N (6)-methyladenosine modifications stabilize phosphate starvation response-related mRNAs in plant adaptation to nutrient-deficient stress.

N(6)-methyladenosine (m(6)A), an abundant internal mRNA modification, is induced by various stress conditions and post-transcriptionally regulates gene expression. However, how m(6)A modifications help plants respond to nutrient-deficiency stress remains unclear. Here, we profile high-confidence m(6)A modifications in Arabidopsis transcriptome-wide under normal and inorganic orthophosphate (Pi)-deficient conditions (-P). High-confidence m(6)A modifications are identified using synthetic modification-free RNA libraries for systematic calibration. Pi starvation induces widespread m(6)A modifications, mediated by the Pi starvation response (PSR) master regulator PHOSPHATE STARVATION RESPONSE1 (PHR1) and its family members.
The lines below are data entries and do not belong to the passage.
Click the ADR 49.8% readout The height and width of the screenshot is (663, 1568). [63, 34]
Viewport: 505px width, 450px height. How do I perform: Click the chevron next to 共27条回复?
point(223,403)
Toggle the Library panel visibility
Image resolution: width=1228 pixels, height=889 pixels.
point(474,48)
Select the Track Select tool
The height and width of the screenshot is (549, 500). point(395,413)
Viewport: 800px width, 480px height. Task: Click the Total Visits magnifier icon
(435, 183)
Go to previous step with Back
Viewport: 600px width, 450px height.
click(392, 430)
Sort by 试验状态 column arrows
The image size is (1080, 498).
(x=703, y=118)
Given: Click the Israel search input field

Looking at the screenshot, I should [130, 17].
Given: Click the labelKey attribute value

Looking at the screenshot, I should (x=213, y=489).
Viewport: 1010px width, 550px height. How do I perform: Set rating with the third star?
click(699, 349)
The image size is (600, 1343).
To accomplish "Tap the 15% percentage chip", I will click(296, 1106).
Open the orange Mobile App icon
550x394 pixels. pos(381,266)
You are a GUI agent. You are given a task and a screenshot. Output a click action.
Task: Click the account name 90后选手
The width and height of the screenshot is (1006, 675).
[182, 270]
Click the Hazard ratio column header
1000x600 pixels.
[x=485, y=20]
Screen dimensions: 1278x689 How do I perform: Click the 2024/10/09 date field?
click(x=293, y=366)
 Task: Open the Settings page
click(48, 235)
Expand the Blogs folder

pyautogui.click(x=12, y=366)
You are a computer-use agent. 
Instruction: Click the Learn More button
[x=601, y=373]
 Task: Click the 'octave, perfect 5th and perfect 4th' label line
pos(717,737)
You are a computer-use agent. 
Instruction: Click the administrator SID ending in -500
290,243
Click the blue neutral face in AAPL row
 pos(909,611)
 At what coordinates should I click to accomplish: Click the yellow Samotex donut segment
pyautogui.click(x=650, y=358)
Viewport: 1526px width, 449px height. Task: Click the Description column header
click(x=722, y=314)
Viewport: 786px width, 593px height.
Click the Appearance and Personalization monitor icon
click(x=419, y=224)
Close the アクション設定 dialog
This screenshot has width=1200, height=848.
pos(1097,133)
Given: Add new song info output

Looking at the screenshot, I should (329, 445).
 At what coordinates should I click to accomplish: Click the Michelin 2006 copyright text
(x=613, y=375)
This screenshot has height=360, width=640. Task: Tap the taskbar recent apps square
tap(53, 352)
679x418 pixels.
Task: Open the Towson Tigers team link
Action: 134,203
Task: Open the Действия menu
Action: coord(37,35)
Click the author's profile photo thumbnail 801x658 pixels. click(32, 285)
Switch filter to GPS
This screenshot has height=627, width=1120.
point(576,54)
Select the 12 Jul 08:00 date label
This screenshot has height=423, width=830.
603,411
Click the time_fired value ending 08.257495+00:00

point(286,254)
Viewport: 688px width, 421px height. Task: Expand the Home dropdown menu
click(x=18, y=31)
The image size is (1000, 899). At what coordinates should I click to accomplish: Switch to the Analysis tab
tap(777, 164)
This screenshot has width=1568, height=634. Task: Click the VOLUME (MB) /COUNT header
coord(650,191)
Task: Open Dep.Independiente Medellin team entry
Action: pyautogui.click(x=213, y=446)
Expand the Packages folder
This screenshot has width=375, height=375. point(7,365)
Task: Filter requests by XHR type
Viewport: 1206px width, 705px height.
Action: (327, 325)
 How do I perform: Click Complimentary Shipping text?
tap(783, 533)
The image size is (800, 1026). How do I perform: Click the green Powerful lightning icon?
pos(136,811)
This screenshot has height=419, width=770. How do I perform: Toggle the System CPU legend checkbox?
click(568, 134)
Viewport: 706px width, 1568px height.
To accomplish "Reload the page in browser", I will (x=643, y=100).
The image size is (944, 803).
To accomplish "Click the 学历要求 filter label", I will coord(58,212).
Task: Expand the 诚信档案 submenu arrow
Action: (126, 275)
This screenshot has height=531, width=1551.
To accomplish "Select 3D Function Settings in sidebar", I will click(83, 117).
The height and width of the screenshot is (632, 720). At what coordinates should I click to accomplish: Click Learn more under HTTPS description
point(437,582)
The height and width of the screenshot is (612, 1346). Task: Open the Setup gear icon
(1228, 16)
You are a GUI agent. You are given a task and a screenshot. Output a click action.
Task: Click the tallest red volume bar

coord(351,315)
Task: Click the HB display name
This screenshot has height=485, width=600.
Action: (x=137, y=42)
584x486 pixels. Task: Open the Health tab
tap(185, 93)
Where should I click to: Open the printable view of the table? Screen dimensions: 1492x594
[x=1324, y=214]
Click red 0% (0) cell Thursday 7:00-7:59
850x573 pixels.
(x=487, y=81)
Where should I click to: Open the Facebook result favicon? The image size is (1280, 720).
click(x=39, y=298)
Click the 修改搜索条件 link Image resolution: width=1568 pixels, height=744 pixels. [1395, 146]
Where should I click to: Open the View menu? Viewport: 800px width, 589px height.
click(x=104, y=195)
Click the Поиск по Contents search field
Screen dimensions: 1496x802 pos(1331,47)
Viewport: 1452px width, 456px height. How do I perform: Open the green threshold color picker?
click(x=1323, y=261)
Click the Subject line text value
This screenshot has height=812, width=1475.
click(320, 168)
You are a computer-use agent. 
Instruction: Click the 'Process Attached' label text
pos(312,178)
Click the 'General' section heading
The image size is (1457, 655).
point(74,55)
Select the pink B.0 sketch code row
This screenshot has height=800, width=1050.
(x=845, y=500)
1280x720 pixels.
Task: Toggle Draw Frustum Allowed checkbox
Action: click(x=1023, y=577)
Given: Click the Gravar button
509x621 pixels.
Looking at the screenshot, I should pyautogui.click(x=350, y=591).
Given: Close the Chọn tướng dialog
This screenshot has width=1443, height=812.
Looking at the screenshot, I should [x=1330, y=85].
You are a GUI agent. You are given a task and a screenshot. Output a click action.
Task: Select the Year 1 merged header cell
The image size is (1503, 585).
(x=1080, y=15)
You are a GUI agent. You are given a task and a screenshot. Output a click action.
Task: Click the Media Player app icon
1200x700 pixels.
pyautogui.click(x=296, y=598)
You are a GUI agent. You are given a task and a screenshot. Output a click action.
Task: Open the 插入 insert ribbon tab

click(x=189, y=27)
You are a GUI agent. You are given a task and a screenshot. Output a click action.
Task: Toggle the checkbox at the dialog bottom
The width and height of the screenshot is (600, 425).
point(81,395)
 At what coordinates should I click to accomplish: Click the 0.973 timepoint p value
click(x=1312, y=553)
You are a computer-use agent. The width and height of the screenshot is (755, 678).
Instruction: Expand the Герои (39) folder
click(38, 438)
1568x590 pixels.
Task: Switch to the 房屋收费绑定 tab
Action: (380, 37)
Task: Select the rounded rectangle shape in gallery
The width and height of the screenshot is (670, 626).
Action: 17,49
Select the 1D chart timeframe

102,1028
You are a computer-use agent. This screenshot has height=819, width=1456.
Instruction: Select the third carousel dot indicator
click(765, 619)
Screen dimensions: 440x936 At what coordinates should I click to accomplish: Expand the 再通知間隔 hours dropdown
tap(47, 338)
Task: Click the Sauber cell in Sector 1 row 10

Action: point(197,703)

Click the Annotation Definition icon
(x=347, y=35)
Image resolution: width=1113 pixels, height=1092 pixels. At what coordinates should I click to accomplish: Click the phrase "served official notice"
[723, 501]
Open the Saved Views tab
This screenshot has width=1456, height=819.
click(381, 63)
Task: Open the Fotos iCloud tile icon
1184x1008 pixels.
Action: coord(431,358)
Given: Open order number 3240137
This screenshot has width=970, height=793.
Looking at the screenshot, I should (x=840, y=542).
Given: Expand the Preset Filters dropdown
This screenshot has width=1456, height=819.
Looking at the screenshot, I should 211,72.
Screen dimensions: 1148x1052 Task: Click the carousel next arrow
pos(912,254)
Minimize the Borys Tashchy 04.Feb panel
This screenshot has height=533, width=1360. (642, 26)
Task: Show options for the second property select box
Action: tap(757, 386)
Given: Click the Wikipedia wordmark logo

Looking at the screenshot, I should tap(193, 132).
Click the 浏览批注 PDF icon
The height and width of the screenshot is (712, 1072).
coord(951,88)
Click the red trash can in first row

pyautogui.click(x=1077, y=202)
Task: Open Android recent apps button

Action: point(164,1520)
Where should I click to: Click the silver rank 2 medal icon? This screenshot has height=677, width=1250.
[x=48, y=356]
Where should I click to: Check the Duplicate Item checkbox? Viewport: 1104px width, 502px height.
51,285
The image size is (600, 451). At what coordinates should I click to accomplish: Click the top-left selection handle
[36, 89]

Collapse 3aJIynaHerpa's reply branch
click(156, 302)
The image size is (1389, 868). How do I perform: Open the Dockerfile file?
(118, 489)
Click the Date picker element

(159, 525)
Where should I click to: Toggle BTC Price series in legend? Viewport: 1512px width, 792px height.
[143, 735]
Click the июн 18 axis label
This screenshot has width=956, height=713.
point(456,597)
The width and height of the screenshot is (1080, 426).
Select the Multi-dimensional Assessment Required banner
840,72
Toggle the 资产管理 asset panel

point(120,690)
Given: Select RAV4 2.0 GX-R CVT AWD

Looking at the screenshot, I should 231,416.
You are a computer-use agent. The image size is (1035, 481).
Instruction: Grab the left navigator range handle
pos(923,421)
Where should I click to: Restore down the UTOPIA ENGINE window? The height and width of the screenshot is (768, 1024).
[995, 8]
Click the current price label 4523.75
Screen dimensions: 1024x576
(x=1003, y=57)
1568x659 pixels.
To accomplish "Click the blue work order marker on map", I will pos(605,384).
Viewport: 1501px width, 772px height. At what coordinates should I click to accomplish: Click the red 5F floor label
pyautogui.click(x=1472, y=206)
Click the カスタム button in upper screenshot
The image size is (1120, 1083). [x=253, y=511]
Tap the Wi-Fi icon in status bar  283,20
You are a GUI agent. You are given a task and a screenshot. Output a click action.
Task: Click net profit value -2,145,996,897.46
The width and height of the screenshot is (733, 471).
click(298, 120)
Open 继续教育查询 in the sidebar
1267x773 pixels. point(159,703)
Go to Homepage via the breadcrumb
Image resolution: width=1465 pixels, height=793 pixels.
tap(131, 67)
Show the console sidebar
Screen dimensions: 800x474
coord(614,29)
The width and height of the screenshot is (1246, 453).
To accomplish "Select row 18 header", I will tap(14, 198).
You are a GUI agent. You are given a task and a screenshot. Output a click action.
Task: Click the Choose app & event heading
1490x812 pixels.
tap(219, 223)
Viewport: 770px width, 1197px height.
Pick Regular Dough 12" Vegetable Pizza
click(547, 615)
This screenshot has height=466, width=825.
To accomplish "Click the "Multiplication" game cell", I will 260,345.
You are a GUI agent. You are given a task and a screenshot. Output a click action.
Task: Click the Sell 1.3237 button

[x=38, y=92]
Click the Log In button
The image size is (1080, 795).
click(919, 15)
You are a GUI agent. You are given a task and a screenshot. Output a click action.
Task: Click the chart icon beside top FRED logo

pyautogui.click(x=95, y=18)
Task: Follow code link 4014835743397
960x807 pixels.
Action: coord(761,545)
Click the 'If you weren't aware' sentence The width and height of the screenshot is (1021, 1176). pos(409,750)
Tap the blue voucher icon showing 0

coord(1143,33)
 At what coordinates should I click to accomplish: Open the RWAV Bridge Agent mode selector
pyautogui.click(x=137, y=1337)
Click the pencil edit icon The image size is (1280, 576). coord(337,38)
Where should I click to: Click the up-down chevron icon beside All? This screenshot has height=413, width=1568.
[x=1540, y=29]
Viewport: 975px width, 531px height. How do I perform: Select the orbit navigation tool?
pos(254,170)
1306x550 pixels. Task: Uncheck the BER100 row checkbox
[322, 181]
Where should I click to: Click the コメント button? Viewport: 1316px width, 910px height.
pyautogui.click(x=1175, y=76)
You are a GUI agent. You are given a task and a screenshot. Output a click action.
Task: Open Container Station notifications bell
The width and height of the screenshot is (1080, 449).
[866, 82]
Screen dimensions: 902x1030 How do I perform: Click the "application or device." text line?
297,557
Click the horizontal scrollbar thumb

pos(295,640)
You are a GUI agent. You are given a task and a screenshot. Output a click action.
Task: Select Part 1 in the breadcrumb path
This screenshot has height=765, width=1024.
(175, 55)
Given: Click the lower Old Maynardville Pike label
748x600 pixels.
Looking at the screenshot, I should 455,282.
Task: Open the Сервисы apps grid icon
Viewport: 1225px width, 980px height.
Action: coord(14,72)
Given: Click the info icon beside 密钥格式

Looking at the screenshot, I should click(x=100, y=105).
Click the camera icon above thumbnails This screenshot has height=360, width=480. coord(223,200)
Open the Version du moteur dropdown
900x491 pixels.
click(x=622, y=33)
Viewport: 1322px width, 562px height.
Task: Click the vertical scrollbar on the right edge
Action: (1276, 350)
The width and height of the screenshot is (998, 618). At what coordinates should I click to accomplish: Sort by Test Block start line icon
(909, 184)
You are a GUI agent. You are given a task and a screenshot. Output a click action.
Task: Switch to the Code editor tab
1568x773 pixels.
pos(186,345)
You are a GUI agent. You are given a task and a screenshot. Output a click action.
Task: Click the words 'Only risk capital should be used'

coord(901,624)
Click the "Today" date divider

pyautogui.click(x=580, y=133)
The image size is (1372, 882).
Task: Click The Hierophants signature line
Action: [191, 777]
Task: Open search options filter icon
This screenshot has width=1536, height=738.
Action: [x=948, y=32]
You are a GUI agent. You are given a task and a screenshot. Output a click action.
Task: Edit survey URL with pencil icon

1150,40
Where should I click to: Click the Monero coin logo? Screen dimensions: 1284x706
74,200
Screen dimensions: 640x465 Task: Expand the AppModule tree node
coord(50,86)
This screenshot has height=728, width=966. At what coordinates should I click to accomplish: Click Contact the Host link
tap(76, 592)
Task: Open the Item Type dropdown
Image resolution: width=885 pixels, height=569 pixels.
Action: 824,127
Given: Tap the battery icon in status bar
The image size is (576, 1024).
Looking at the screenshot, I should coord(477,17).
Many Pi starvation-induced (PSI) m(6)A modifications occur on PSR-related mRNAs, including PHR1. In addition, PHR1 proteins interact with the m(6)A writers MRNA ADENOSINE METHYLASE (MTA) and METHYLTRANSFERASE B (MTB) in nuclei under -P conditions. m(6)A modifications facilitate systemic PSR signaling, as reflected by the reduced Pi content and PSR signaling in a knockdown artificial miRNA line targeting MTA, which shows a global decrease in m(6)A. Transcriptome-wide mRNA decay analysis reveals that PSI-m(6)A increases the stability of PSR-related mRNAs, but not through alternative polyadenylation site shifts. Analysis of transgenic plants with mutations in m(6)A loci demonstrates that m(6)A stabilizes PHR1 transcripts via a positive feedback loop. Our findings indicate that PSI-m(6)A modifications facilitate PSR signaling by enhancing the stability of certain mRNAs, shedding light on the role of m(6)A modifications in nutrient stress responses in plants.